1. Gibt es irgendeine Möglichkeit, seine Stimme zu extrahieren und dann einzeln zu verstärken?
2. Wie kann ich Störungen (Telefonklingeln, vorbeifahrende Autos) im Gespräch entfernen oder dämpfen?

Das einzige Audio-Bearbeitungsprogramm, das ich besitze ist Adobe Audition 1.5. Damit komme ich aber nicht so wirklich weiter. Diese vielen verwirrenden Funktionen sagen mir nicht wirklich was. Ich hoffe, ihr könnt mir weiterhelfen.

Viele Grüße
Schoko33


----------



## FingerSkill (21. September 2006)

Hallo,
also du koenntest das ganze mit nem Noise-Gate + Brickwall Compressor bearbeiten.
Das hat den Effekt das wenn nichts gesagt wird dank dem Noise-Gate auch nichts zu hoeren ist, Brickwall Compresser macht um es kurz zu sagen alles lauter.

Ausserdem koenntest du das ganze mit einem EQ bearbeiten um vielleicht Geraeusche neben dem Gespraech zu daempfen.


----------



## Schoko33 (21. September 2006)

Hi,
danke für deine Antwort.
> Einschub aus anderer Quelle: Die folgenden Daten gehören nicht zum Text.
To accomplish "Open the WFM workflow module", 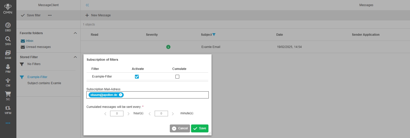I will (x=8, y=109).
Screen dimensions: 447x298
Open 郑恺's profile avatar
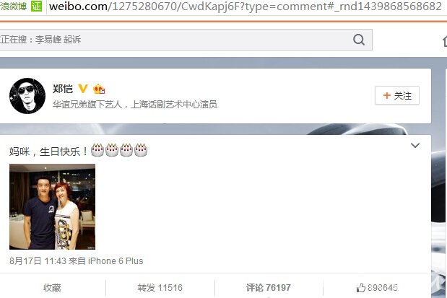(x=27, y=96)
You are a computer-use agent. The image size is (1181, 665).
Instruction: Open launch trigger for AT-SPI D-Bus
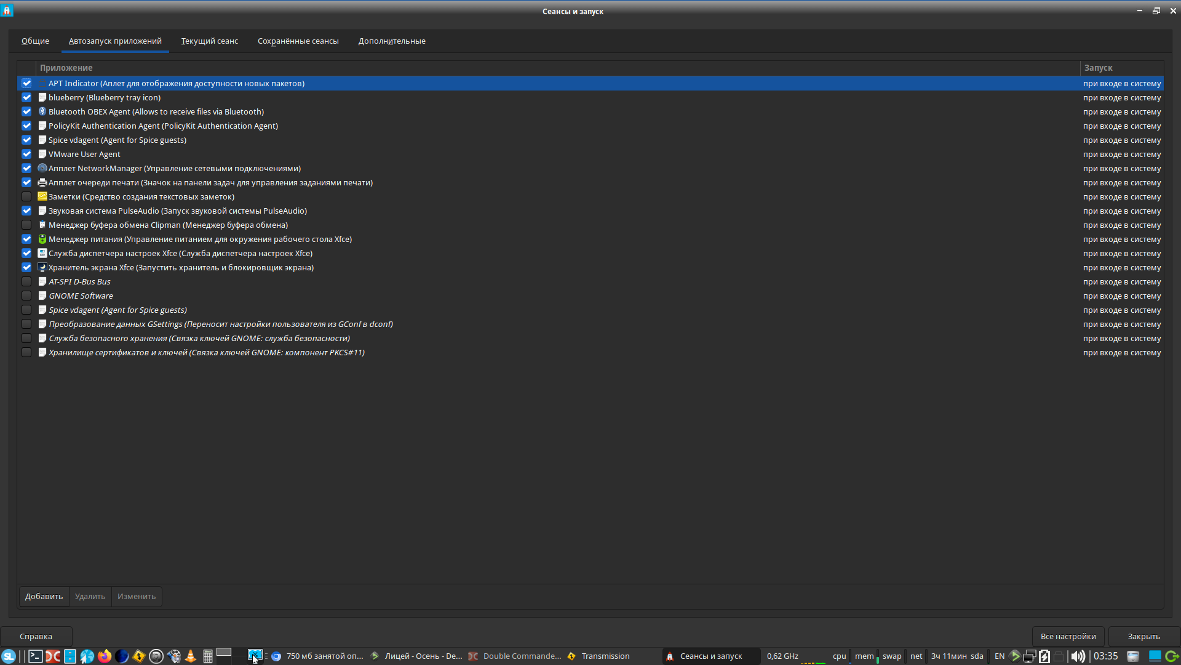point(1121,281)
Was ist ein Noise-Gate + Brickwall Compressor?
Das Problem ist ja, dass ich nur bestimmte Elemente (die Stimme des einen Gesprächspartners) verstärken will. Alles andere klingt ja normal (klar und deutlich). Ich dachte, ich kann irgendwie nur diese Elemente filtern und dann lauter machen.

Schöne Grüße
Schoko33


----------



## FingerSkill (21. September 2006)

So, ich schicke dir hier Links:
Noise-Gate, Kompressor (Ein Brickwall-Kompressor ist eigentlich nichts anderes als ein "extremer" Kompressor der das signal im allgemeinen unter verlust der Dynamik lauter macht.)

Ausserdem hab ich leider nur von WaveLab und Cubase + Hardware Ahnung kann dir also für Adobe Audition keine Hilfe geben.

Ich wuerde wenn das Signal sauber ist nur eine zweite Spur erstellen und die Sprecher jeweils auf eine Spur aufteilen und sie gegenseitig angleichen.


----------



## Schoko33 (22. September 2006)

Hi FingerSkill,

danke für die Hinweise. Habe jetzt ein einigermaßen hörbares Ergebnis hingekriegt.

Schönes Wochenende
Schoko33


----------